Bridging Loan

What are the Benefits of a Bridging Loan?

Are you in a situation where you have found the house of your life, however you are not able to purchase or put a deposit for your dream house as you need to sell your current house first to have the money for the second house. But by the time you have sold and gotten the money for your existing house, your dream house would have been sold to another buyer.
Bridging loan can help you to put a deposit for you dream house while you wait for the money from the sales of your existing house to come in. Bridging loan is a short-term loan which is used to help when the settlement date of the houses does not match.

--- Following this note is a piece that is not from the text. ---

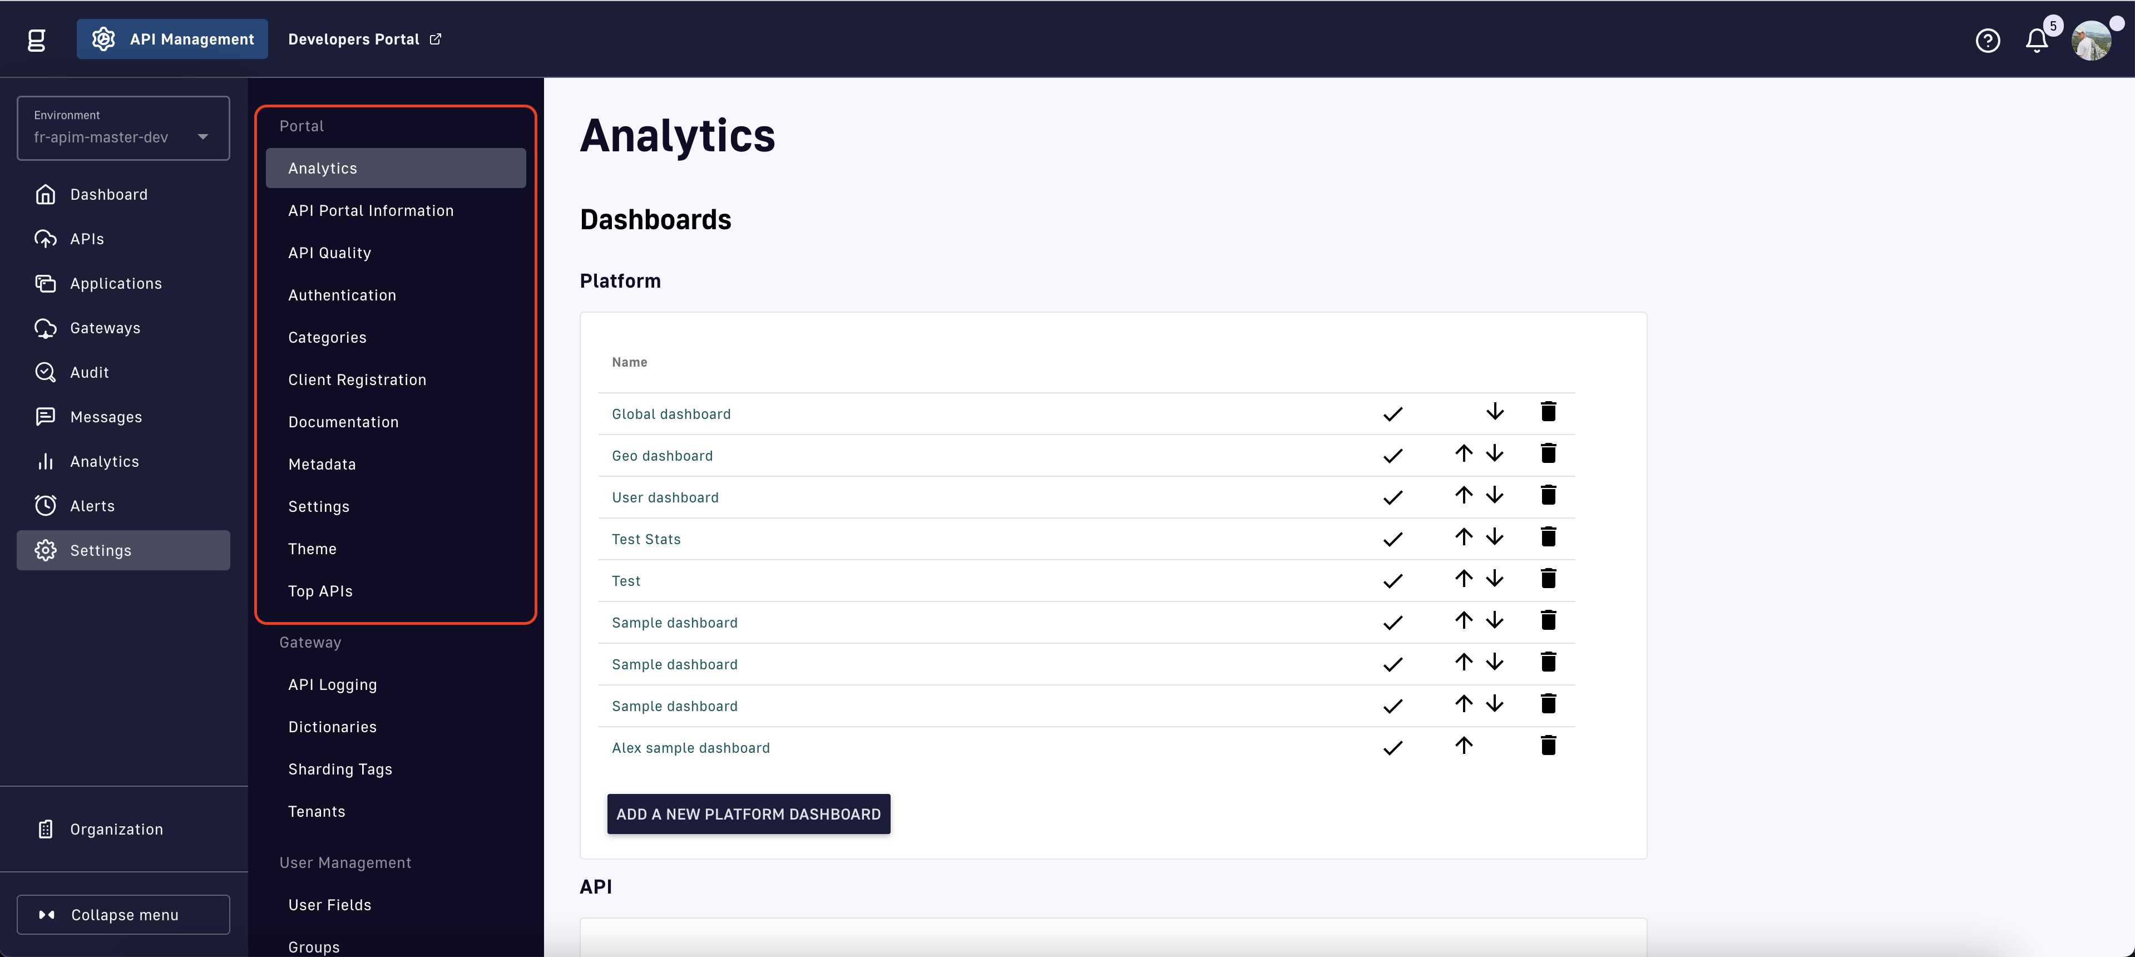Toggle enabled checkmark for Global dashboard
Screen dimensions: 2135x957
tap(1392, 414)
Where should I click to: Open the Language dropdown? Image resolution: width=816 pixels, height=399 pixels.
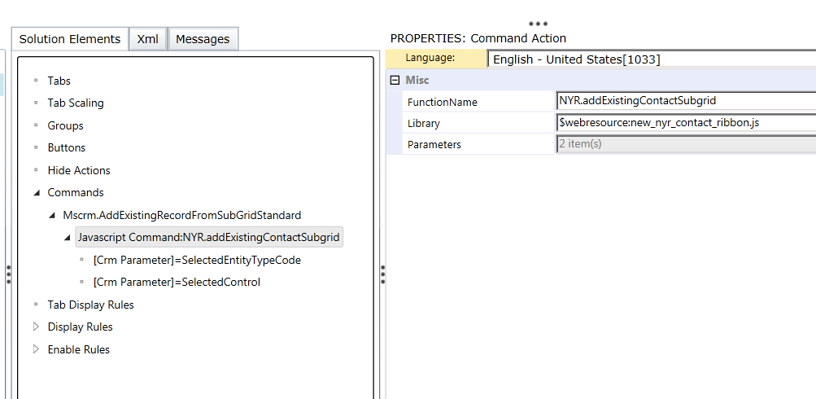point(651,59)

So how can you qualify for a bridging loan?
It is recommended for you to have at least 50% of home equity (monetary worth of the house after deducting the amount still owe) as it might not be worth it to take a bridging loan.
You must meet the standard service requirements for bridging loan. Similar to a standard refinance, you need to provide your current income, employment status, expenses and supporting documents to apply the loan.
The maximum bridging term for an existing property is 6 months and for a new property, it is 12 months. You are able to extend the bridging terms but your bridging loan need to be reviewed first before you are able to extend the loan.
You need to have a sales contract for your existing property before you are able to get a bridging loan. You need to have a contract that shows that you have sold the house away and is now waiting for the payment.
For bridging loans, you can borrow up to 80% of the peak debt which is the purchase price of your dream house and the remaining mortgage you have from your existing house added together. Normally, lender will also add a 6 months’ interest rate buffer to determine if you are able to pay back the loan amount.
Every loan has it advantage and disadvantage, below are some of the pros and cons for bridging loan which you should know.
Pros
• You do not need to wait to get a loan to buy a new property
• You are able to take your time to get the best price for your property as you do not need to rush the sale of your existing property for your new property
• You would only need to pay the interest of the loan when your house has not been sold, only upon selling your house, you would need to start paying back on the loan.
• The interest rate for bridging loan by bank is charged at a standard variation.
• The fees and charges for bridging loan is at the same rate as standard home loan.
• You are able to pay back unlimited amount of time to reduce the interest cost.
Cons
• Interest for the bridging loan is compounded at a monthly rate, this means that the longer it takes you to sell your existing house, the higher the amount of interest you had to pay back for the loan.
• It will cost you double the amount for valuation, as you need both your existing house and new purchase house valuation for the loan.
• If you did not sell off your existing property within the bridging period, you will have a higher interest for your loan and you would need to make repayment for your principal and interest.
• You are not able to redraw once you have chosen to my repayment for your bridging loan.
• You might be charge for early termination fees if you change lenders. If your lender from your existing home loan does not offer bridging loan, you would need to find another lender that provide this service, however, they would most likely insist you to have all your debts and loans to be taken from them, this means that you might need to pay termination fee for switching to another lender.